Et puis, il y a aussi ce côté "scientifique" des études de Lettres. Lorsqu'on apprend à "stylistiquer" ou à étudier la grammaire ou encore l'ancien français, c'est très mathématique, il y a des règles à appliquer, c'est comme ça et pas autrement. J'aime ça.
J'ai peur, peur de faire un mauvais choix, que je regretterai toute ma vie. J'ai adoré enseigner l'histoire cette année, vraiment ! Je l'ai fait avec passion mais ça a été aussi difficile ; je me suis laissée piéger par certaines questions d'élèves et ça, c'est terrible lorsque l'on est enseignant.
En revanche, lorsqu'il s'agissait d'expliquer une règle de grammaire (il le faut, les élèves posent parfois des questions de grammaire, souvent des questions d'accords), eh bien, j'étais très à l'aise ! J'évoquais aussi en cours des auteurs en rapport avec la période historique que l'on était en train d'étudier - les philosophes des Lumières et la Révolution française par exemple - ; je suis une littéraire, je m'en suis aperçue !
Ceci dit, pour un doctorat, j'aimerais travailler sur le XVIIe ou le XVIIIe siècle. Mais j'aimerais ne pas trop m'éloigner de la génétique textuelle non plus ; compliqué, n'est-ce pas ?
D'ailleurs, quel est ton parcours Gamelin ?
Si d'autres ont un avis sur la question, qu'ils n'hésitent pas !
moi je fais de l'histoire mais comme tout ancien khagneux je demeure passionné de littérature. Tu ne m'as pas dit quelle période t'intéresserais. Quant au côté scientifique de l'histoire il est différent mais extrêmement présent puisque tu dois sans cesse faire de la critique de document, mettre en avant des causalités, justifier le choix des sources (après c'est vrai que t'as pas de méthode pré-définie à appliquer), je sais pas ce que tu veux dire par brut de décoffrage, si tu parles du caractère rugueux et terrestre de l'histoire je vais dans ton sens, par contre en termes d'analyse ça peut demander beaucoup de finesse et ça dans de nombreux domaines, en histoire économique (place de la rente foncière par rapport au profit capitaliste au XVIIIè, coût/bénéfice de l'esclavage comme de l'empire colonial) comme en histoire culturelle (pour donner un exemple connu : Les origines intellectuelles de la révolution française de Mornet, classique histoire des idée, versus les origines culturelles de la révolution française de R. Chartier : quels livres sont diffusés ? quels livres lit-on ? qui les lit ?… pour démystifier un peu l'idée libérale d'une révolution politique engendrée par la force des idées)

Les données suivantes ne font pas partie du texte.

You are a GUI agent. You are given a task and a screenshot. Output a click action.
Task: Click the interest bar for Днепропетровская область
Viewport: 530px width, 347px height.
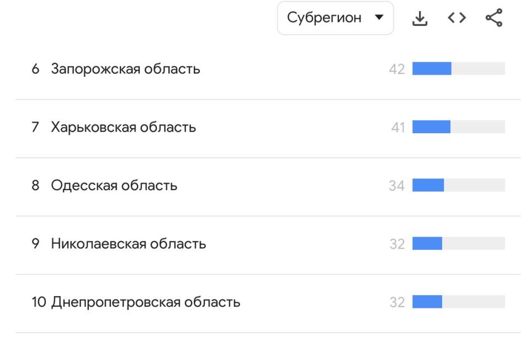(x=458, y=302)
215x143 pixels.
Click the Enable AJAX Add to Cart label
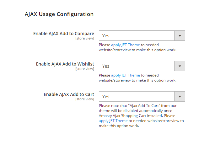tap(69, 94)
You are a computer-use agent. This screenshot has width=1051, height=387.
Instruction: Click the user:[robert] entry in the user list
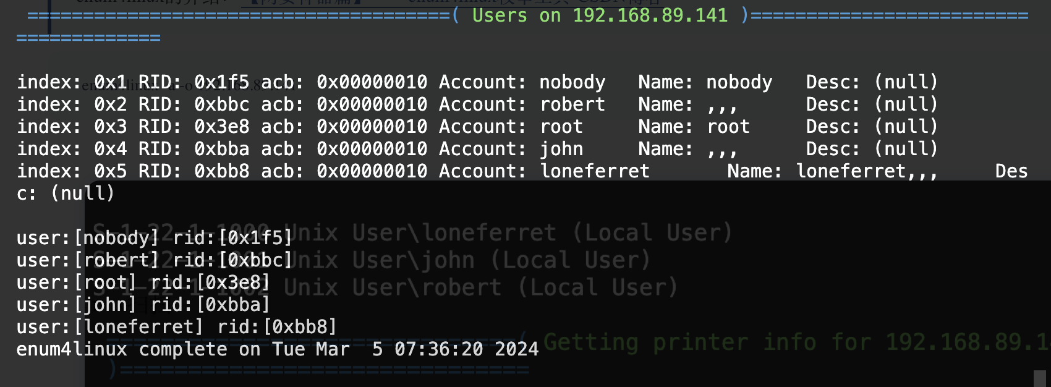coord(88,260)
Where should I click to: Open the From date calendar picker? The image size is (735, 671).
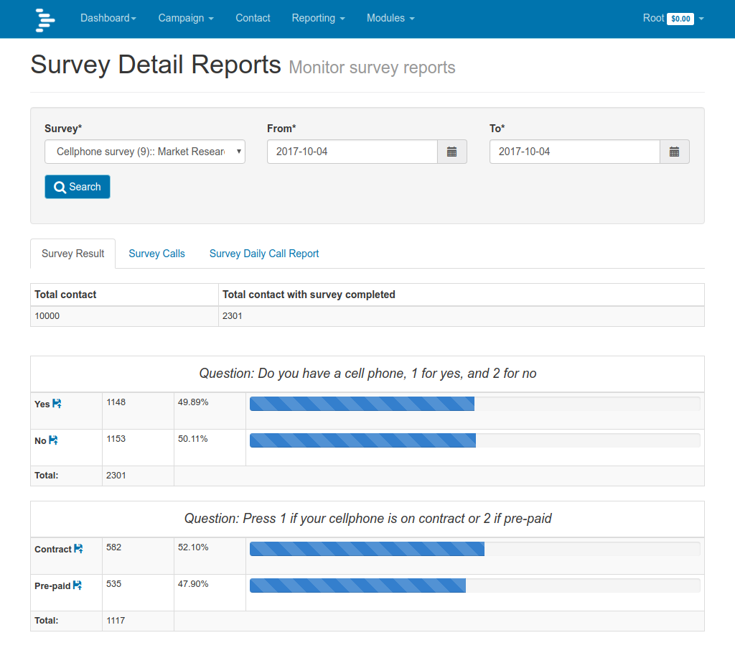(452, 152)
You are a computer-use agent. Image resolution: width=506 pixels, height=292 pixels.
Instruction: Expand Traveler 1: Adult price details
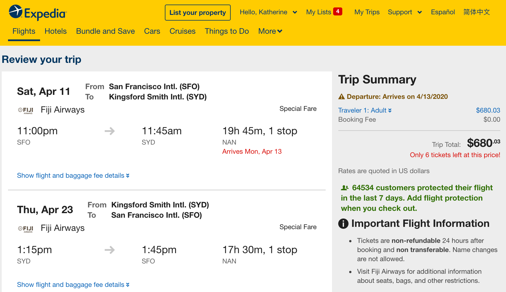[x=365, y=110]
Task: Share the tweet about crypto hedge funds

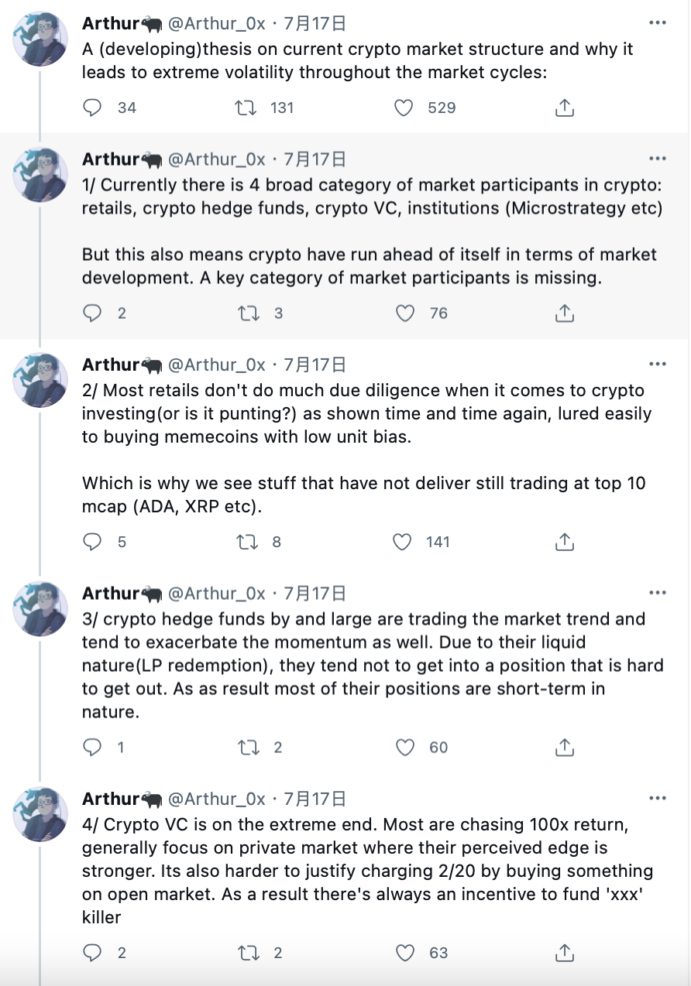Action: tap(564, 748)
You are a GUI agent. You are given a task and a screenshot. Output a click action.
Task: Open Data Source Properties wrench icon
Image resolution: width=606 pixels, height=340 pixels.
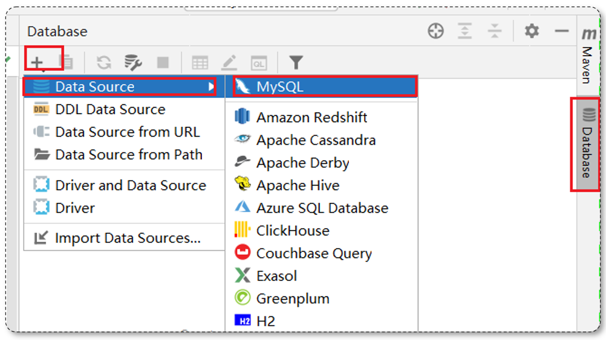[x=133, y=62]
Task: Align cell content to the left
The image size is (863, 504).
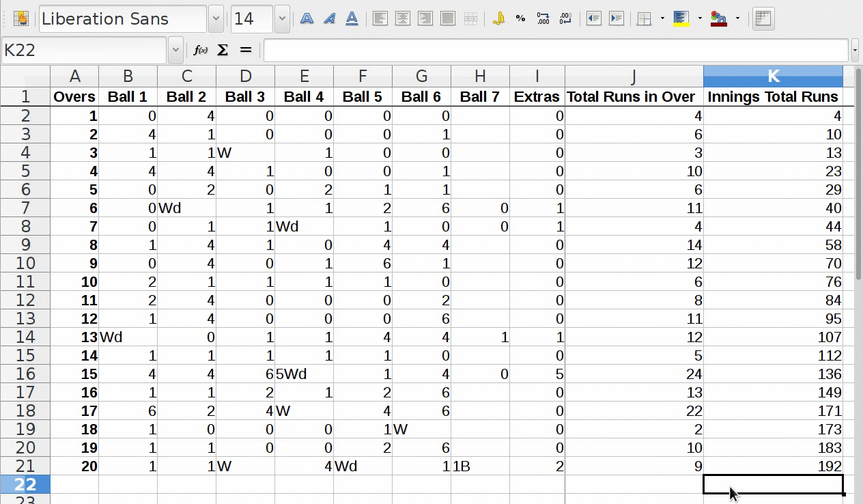Action: pyautogui.click(x=380, y=19)
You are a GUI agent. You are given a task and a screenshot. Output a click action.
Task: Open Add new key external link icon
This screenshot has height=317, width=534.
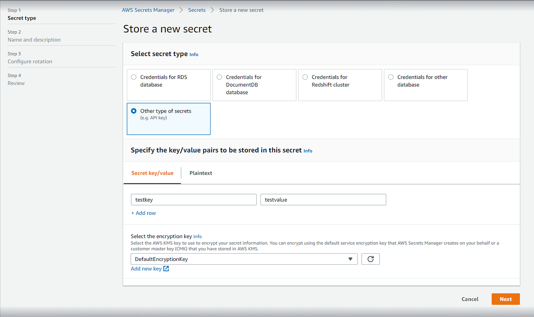coord(166,269)

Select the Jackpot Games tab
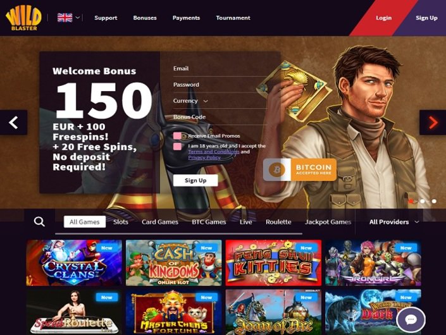(328, 222)
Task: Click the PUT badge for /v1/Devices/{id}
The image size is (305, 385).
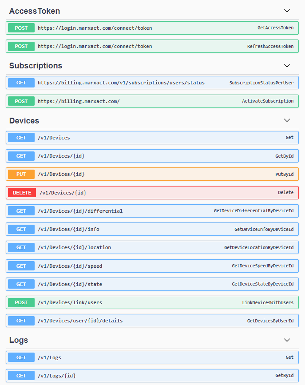Action: pos(21,175)
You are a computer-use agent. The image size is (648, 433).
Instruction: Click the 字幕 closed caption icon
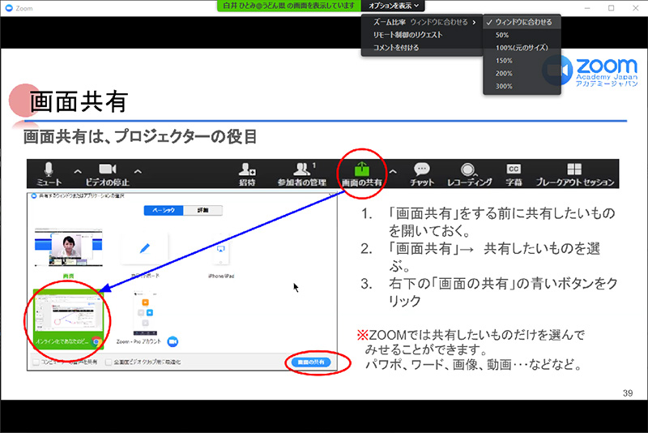tap(514, 169)
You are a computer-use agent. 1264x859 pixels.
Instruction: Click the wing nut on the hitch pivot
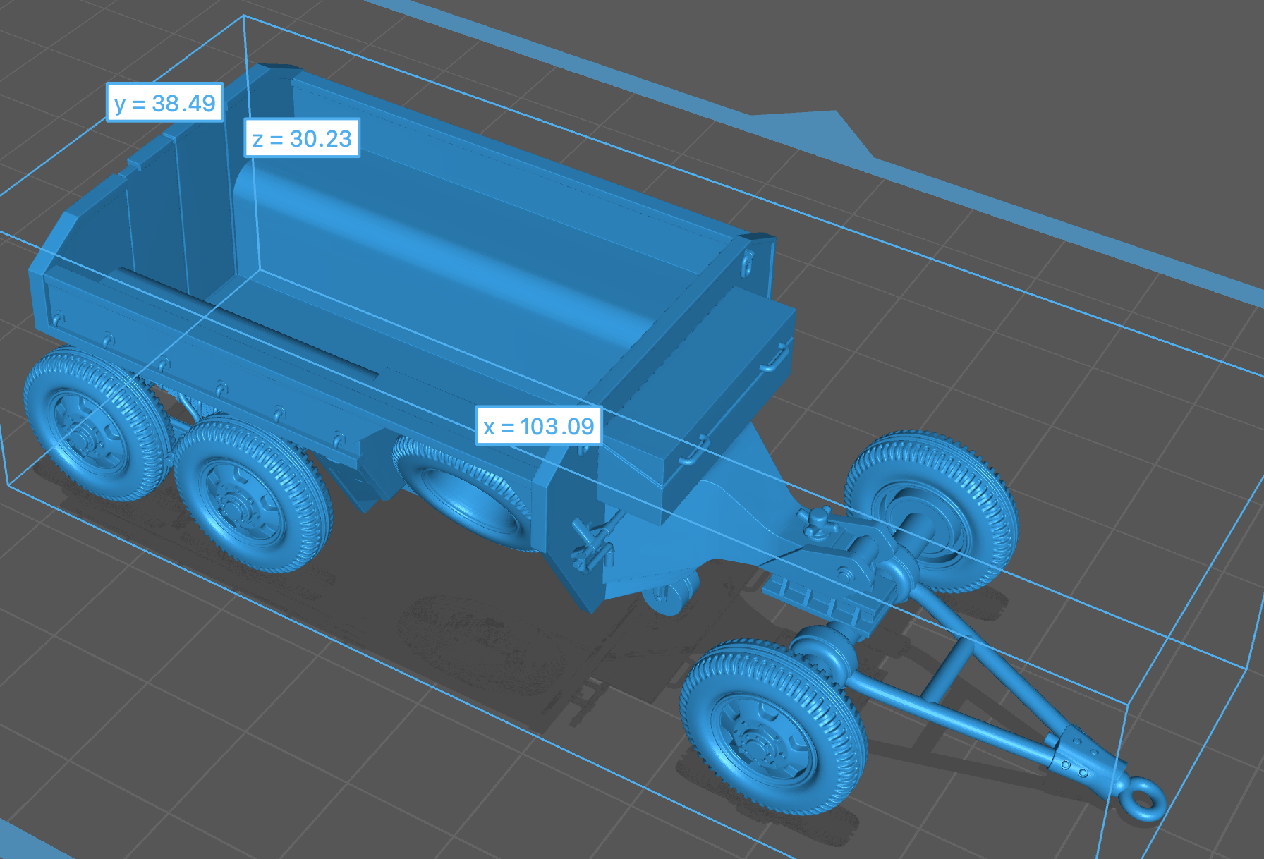click(818, 518)
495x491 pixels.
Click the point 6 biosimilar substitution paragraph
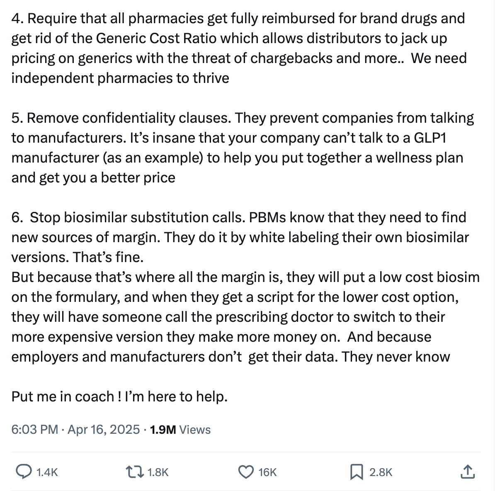coord(245,287)
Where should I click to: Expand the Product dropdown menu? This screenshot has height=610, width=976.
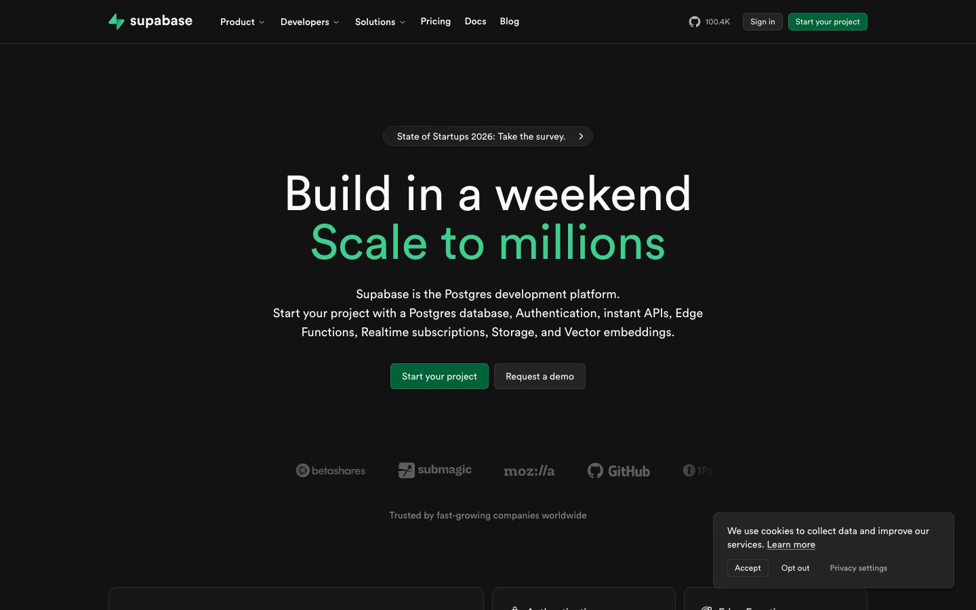pos(242,22)
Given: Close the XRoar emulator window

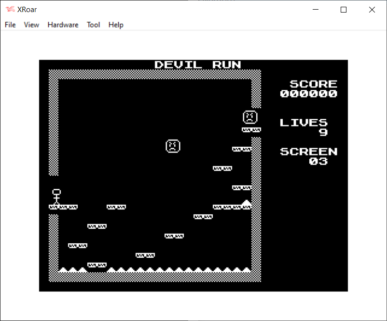Looking at the screenshot, I should [372, 10].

Dans tous les cas comme les deux trucs te passionnent tu risque pas de faire un si mauvais choix que ça, après je sais pas ce qui t'intéresse en lettre mais si tu tiens absolument pas à faire des trucs super techniques les croisements avec l'histoire sont vraiment facile à trouver (c'est pas du tout mon domaine mais il me semble qu'il y a pas mal de travaux croisant littérature et histoire), je te donne un lien vers un petit bouquin que je n'ai pas lu mais qui pourrait t'intéresser, L'Historien et la littérature:
https://www.editionsladecouverte.fr/catalogue/index.php?ean13=9782707159014%20
Tu veux dire CAPLP lettres-histoire et géographie ?
Mais Kalliope est déjà à la recherche de son sujet de thèse…
J'ai hésité à vérifier le sigle, merci Anne.
Oui bien sûr pour la thèse, c'est simplement ce qui m'est venu à l'esprit en lisant son message.